Oil prices fell by as much as 30 percent today as Saudi Arabia slashed its official selling prices and set plans for a dramatic increase in crude production next month, starting a price war even as spread of the coronavirus erodes global demand growth, Reuters has reported.
Saudi Arabia’s move came after Russia opposed a proposal by the Organization of Petroleum Exporting Countries (OPEC) to cut oil production to stabilise oil markets hit by jitters over the economic impact of the coronavirus epidemic.
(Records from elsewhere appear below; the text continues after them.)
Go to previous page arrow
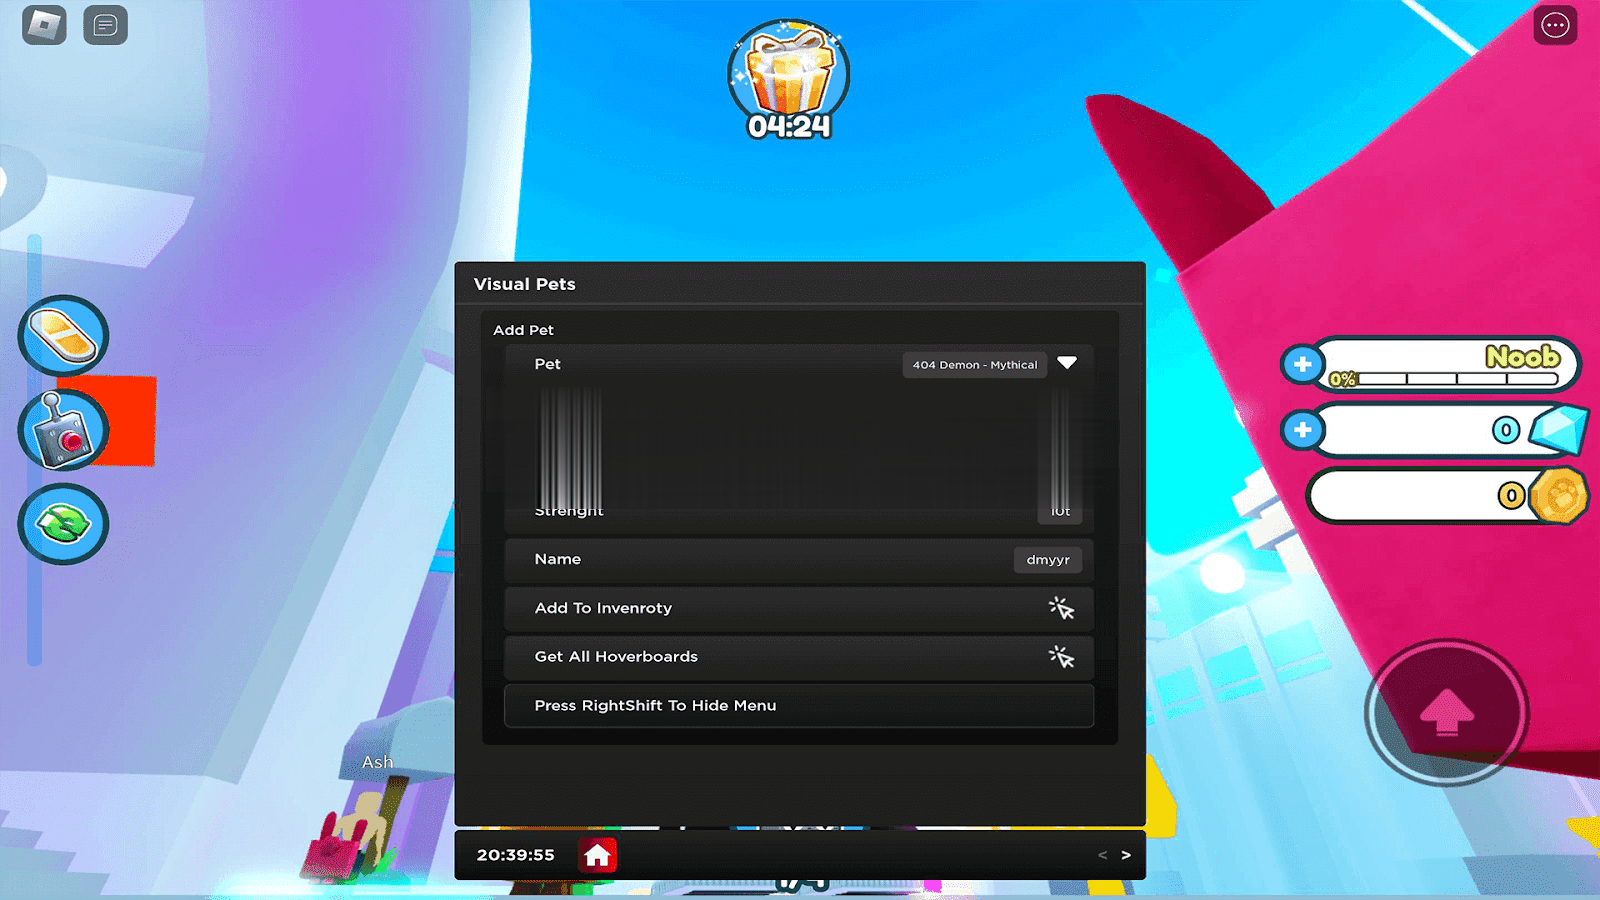The height and width of the screenshot is (900, 1600). pyautogui.click(x=1102, y=855)
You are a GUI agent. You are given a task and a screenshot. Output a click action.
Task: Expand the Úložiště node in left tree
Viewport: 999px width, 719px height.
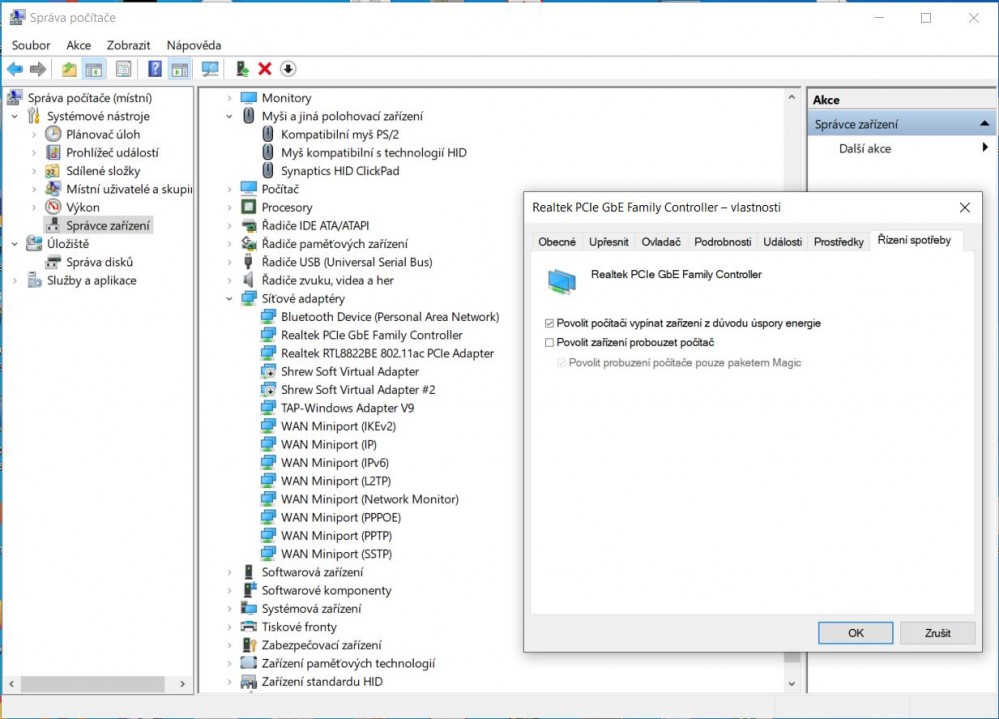(15, 244)
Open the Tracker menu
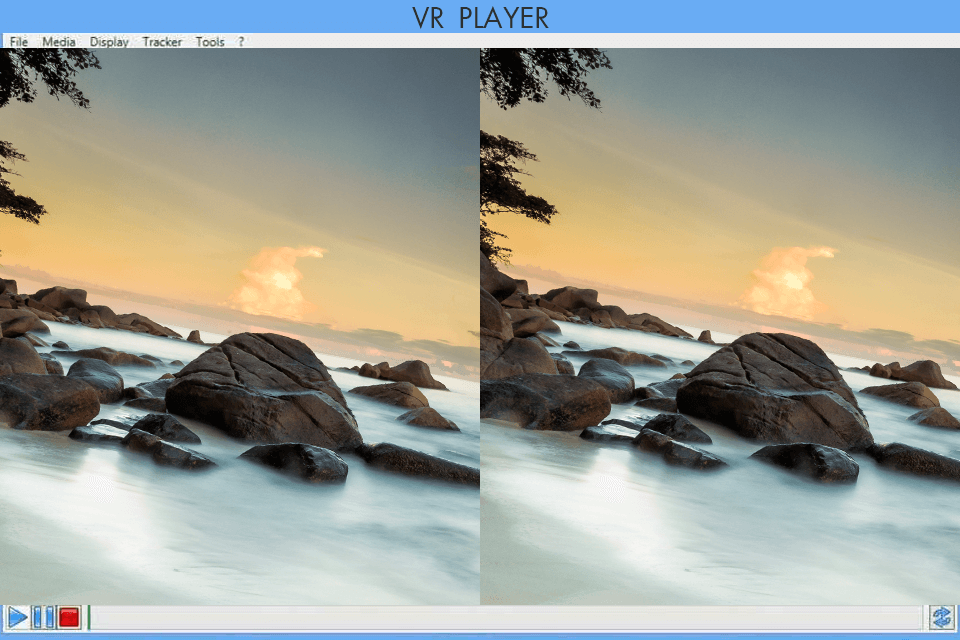The width and height of the screenshot is (960, 640). [162, 42]
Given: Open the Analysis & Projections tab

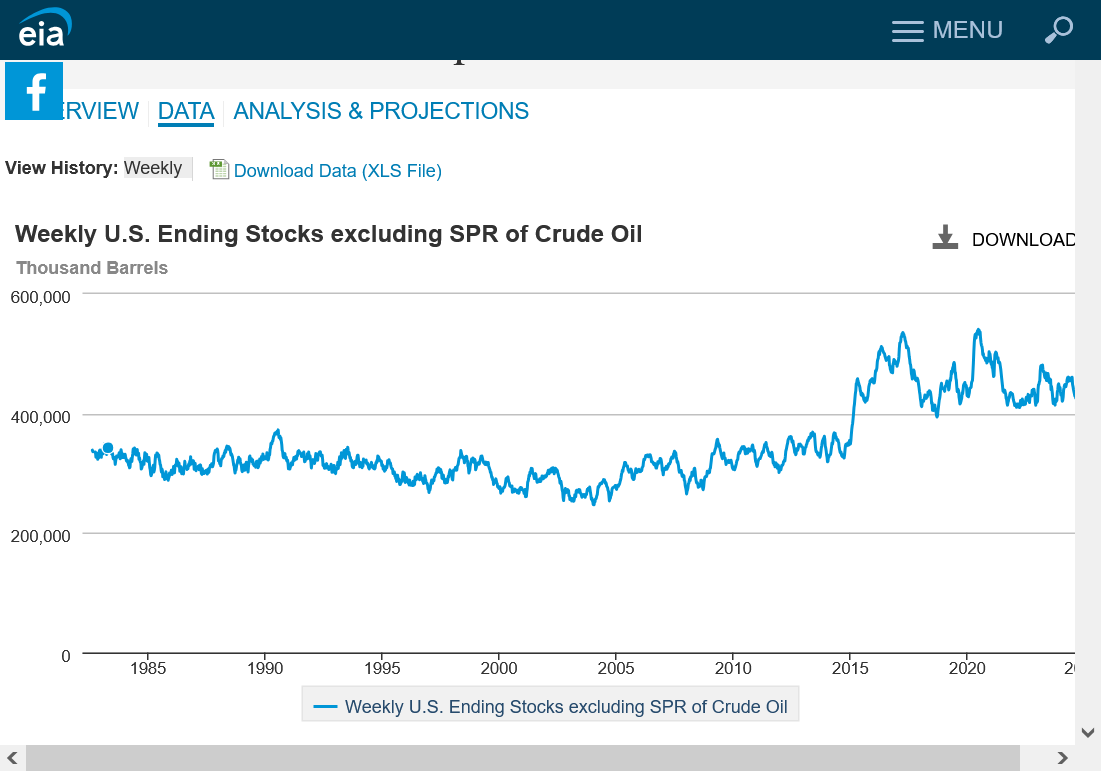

According to oil price website, Saudi Arabia – which is the world’s second-largest oil producing country – is reportedly looking to increase its daily unrefined output by as much of as 2 million barrels per day into an increasingly oversupplied international market.
Following Saudi’s shock move, Brent crude futures were down 27 percent at USD33.4 cents a barrel by 0552 GMT, after earlier dropping to 31 dollars and 2 cents, their lowest since Feb. 12, 2016.
According to Reuters, Brent futures are on track for their biggest daily decline since Jan. 17, 1991, at the start of the first gulf war.
The United States. West Texas Intermediate (WTI) crude fell by 29 percent to USD29.40 a barrel, after touching USD27.34, also the lowest since Feb. 12, 2016.
The US benchmark was potentially heading for its biggest decline on record, surpassing a 33percent fall in January 1991.
Some oil analysts are now anticipating barrel prices as low as 20 us dollars within the year.
According to the Central Bank of Kenya (CBK), international oil prices stabilized during the week reflecting a build-up of inventories and proposed cuts in oil production by OPEC.
Murban oil, which is the crude oil that Kenya derives its petroleum products from, traded at USD52.76 per barrel on March 5 compared to USD52.59 per barrel on February 27.